* _Element and text position data_:
***

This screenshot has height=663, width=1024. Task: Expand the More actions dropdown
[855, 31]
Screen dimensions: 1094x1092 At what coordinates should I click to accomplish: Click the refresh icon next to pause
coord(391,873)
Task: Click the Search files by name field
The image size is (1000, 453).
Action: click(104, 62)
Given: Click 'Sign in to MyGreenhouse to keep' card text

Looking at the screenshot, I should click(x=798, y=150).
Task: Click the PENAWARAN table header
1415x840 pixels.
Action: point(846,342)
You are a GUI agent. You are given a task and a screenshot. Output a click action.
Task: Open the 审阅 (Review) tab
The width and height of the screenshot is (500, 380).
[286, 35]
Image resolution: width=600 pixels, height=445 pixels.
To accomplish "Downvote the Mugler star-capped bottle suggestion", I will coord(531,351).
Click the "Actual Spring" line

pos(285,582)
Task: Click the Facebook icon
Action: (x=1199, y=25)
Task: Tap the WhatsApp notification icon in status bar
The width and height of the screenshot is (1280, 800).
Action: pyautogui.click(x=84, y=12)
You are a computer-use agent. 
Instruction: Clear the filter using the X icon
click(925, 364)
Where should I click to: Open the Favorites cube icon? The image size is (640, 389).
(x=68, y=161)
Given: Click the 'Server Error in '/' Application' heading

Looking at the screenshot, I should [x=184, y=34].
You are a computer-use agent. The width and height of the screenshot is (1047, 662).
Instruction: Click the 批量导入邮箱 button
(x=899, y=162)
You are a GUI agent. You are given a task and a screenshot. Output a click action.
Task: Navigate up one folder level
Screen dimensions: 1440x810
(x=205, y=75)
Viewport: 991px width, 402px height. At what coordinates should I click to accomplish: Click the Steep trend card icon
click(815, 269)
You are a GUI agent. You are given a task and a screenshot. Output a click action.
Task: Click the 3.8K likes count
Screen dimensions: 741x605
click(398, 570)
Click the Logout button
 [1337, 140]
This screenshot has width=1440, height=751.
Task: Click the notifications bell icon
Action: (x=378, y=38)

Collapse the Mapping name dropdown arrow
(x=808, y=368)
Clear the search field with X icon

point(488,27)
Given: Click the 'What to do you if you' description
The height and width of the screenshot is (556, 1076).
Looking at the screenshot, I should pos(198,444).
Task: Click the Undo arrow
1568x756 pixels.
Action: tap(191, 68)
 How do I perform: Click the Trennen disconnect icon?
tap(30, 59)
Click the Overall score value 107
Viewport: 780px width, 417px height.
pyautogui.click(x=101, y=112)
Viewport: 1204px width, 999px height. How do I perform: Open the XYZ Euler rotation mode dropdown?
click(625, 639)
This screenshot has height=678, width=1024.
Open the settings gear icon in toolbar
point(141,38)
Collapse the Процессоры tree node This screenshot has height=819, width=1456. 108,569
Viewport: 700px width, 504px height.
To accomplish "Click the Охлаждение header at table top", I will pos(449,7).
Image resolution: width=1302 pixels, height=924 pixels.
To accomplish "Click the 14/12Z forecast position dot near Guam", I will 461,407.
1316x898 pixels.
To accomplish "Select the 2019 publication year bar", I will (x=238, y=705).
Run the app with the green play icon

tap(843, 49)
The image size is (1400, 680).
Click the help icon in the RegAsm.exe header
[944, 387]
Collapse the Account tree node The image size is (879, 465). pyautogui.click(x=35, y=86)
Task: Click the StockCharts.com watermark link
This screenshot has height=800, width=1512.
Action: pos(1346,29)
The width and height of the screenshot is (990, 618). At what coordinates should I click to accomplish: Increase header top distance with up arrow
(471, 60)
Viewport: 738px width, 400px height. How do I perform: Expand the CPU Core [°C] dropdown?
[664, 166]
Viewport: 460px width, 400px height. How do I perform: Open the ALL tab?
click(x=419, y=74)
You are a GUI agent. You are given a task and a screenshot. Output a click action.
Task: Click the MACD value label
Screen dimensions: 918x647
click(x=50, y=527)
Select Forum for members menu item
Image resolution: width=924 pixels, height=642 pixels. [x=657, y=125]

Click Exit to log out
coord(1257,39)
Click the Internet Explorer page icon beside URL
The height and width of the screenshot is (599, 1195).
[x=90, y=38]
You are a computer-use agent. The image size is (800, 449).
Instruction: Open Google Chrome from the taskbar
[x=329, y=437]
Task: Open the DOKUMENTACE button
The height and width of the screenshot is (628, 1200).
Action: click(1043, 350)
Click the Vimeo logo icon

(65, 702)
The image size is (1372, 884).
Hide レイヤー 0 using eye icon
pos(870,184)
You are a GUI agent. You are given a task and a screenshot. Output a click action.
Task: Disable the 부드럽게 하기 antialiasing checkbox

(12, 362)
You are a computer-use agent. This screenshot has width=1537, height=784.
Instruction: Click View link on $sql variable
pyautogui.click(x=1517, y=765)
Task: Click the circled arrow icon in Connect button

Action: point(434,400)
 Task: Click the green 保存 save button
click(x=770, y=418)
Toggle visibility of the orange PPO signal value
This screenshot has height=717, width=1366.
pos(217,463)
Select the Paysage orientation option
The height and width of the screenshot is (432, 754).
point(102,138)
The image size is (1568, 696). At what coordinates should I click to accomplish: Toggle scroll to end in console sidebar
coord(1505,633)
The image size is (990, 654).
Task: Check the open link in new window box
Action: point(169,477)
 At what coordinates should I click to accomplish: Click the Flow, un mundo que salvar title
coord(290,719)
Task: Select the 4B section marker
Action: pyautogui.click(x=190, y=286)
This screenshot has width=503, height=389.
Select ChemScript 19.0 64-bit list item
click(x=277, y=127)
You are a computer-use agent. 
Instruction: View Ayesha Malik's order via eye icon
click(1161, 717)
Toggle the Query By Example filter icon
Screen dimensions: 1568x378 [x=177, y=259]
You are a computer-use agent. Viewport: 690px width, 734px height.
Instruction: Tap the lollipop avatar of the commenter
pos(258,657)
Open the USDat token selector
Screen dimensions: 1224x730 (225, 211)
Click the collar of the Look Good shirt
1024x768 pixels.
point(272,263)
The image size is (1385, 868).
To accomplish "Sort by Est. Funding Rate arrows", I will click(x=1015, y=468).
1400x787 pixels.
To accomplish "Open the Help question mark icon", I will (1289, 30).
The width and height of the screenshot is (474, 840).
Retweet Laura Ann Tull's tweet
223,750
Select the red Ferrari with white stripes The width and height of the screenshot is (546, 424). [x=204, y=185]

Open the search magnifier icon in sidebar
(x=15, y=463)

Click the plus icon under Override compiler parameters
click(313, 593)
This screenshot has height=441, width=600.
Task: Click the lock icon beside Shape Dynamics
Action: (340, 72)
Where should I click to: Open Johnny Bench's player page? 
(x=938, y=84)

***

* _Challenge_:
Copy out every line of the items above that contains the word "accomplish".

* _Answer to the exercise_:
Screen dimensions: 1094x1092 At what coordinates should I click to accomplish: Click the refresh icon next to pause
To accomplish "Downvote the Mugler star-capped bottle suggestion", I will coord(531,351).
Viewport: 991px width, 402px height. At what coordinates should I click to accomplish: Click the Steep trend card icon
To accomplish "Click the Охлаждение header at table top", I will pos(449,7).
To accomplish "Click the 14/12Z forecast position dot near Guam", I will 461,407.
To accomplish "Select the 2019 publication year bar", I will (x=238, y=705).
The width and height of the screenshot is (990, 618). At what coordinates should I click to accomplish: Increase header top distance with up arrow
The image size is (1568, 696). At what coordinates should I click to accomplish: Toggle scroll to end in console sidebar
 At what coordinates should I click to accomplish: Click the Flow, un mundo que salvar title
To accomplish "Sort by Est. Funding Rate arrows", I will click(x=1015, y=468).
To accomplish "Open the Help question mark icon", I will (1289, 30).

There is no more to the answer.